##### Material shown #####

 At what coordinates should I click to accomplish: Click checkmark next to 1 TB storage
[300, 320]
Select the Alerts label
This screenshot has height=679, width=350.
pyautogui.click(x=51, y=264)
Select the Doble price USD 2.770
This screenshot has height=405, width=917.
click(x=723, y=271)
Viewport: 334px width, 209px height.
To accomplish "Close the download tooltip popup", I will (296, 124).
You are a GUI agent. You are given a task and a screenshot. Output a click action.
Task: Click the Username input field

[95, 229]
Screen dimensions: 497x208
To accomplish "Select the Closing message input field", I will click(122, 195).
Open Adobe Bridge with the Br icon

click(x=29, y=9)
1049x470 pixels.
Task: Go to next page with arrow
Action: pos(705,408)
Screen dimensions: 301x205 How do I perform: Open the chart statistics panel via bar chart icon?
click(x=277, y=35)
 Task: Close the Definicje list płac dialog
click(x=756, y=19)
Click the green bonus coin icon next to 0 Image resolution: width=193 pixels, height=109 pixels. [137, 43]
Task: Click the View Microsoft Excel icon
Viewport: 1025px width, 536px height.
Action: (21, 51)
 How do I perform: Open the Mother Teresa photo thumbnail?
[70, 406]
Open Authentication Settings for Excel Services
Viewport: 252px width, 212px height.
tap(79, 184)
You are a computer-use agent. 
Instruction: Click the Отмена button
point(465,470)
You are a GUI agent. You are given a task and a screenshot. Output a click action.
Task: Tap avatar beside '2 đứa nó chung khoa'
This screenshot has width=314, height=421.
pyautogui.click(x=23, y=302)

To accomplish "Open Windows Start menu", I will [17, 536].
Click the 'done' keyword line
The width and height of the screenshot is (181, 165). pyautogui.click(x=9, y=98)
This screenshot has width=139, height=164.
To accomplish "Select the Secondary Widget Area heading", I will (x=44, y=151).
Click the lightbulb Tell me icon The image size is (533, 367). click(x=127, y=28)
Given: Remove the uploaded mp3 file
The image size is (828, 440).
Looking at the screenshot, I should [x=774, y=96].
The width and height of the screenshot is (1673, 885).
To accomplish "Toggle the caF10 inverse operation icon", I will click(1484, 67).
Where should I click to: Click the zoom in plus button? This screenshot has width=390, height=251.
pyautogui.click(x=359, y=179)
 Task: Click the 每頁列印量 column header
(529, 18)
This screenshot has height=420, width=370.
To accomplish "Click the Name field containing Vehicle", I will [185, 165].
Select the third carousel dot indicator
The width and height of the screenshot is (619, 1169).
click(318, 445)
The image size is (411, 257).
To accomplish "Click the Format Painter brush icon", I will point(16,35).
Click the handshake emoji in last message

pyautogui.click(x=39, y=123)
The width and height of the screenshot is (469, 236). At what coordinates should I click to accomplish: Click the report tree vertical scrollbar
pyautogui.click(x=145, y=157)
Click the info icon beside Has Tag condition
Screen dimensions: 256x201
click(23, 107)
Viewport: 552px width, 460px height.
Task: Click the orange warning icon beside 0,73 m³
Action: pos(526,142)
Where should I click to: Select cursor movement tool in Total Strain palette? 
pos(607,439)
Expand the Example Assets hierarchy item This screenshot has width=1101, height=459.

#####

Work to complete
When you reach the line containing "The image size is (828, 440)." in the listing, transcribe it and every line after it exactly, through the last line, and add nothing.

Solution to this task
The image size is (828, 440).
Looking at the screenshot, I should [x=774, y=96].
The width and height of the screenshot is (1673, 885).
To accomplish "Toggle the caF10 inverse operation icon", I will click(1484, 67).
Where should I click to: Click the zoom in plus button? This screenshot has width=390, height=251.
pyautogui.click(x=359, y=179)
 Task: Click the 每頁列印量 column header
(529, 18)
This screenshot has height=420, width=370.
To accomplish "Click the Name field containing Vehicle", I will [185, 165].
Select the third carousel dot indicator
The width and height of the screenshot is (619, 1169).
click(318, 445)
The image size is (411, 257).
To accomplish "Click the Format Painter brush icon", I will point(16,35).
Click the handshake emoji in last message

pyautogui.click(x=39, y=123)
The width and height of the screenshot is (469, 236). At what coordinates should I click to accomplish: Click the report tree vertical scrollbar
pyautogui.click(x=145, y=157)
Click the info icon beside Has Tag condition
Screen dimensions: 256x201
click(23, 107)
Viewport: 552px width, 460px height.
Task: Click the orange warning icon beside 0,73 m³
Action: pos(526,142)
Where should I click to: Select cursor movement tool in Total Strain palette? 
pos(607,439)
Expand the Example Assets hierarchy item This screenshot has width=1101, height=459.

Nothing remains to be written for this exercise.